In terms of natural resources, Montenegro has bauxite and hydroelectricity. Within manufacturing, the national industry is focused on steel and aluminum making as well as agricultural processing. Likewise, an important sector of the national economy is driven by the tourism industry. Simultaneously, the country’s agricultural industry has as main products tobacco, potatoes, olives, grapes, citrus fruits, and sheep. In terms of trade, during 2015, Montenegro imported US$2.3 billion worth of goods and exported US$432 million, resulting in a negative trade balance of US$1.85 billion. Furthermore, Montenegro’s main export, representing 27% or US$119 million of the country’s total, consisted of metals, namely raw aluminum and iron bars. On the other hand, the country’s main import, representing 16% or US$373 million of all international purchases, were machines, such as broadcasting equipment, computers, and telephones. Lastly, Montenegro’s main trading partners are fellow European countries, namely Bosnia and Herzegovina, Italy, Serbia, and Croatia, as well as China.

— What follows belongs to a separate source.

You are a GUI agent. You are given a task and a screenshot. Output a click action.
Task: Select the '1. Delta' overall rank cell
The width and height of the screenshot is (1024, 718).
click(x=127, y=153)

Economics and Agribusiness in Montenegro
In recent years, the average per capita protein intake of animal origin amongst the Montenegrin population has been of 58 grams daily. Meanwhile, cereals, roots, and tubers supply 35% of the average food energy intake in the country. Simultaneously, land distribution and output in Montenegro have evolved throughout the last decade. Back in 2006, permanent pastures and meadows in the country covered 325.000 hectares, while arable land covered little over 174.000 hectares and permanent crops accounted for 16.000 hectares. More recently, by 2014, permanent pastures and meadows had decreased to 217.000 hectares, while arable land represented less than 9.000 hectares and permanent crops covered 5.000 hectares. Similarly, in 2006, the cereals market in Montenegro utilized 4.830 hectares of land and yielded 14.350 metric tons annually. Finally, in 2014, the country devoted little over 2.200 hectares of land to cereals production and yielded some 7.615 metric tons.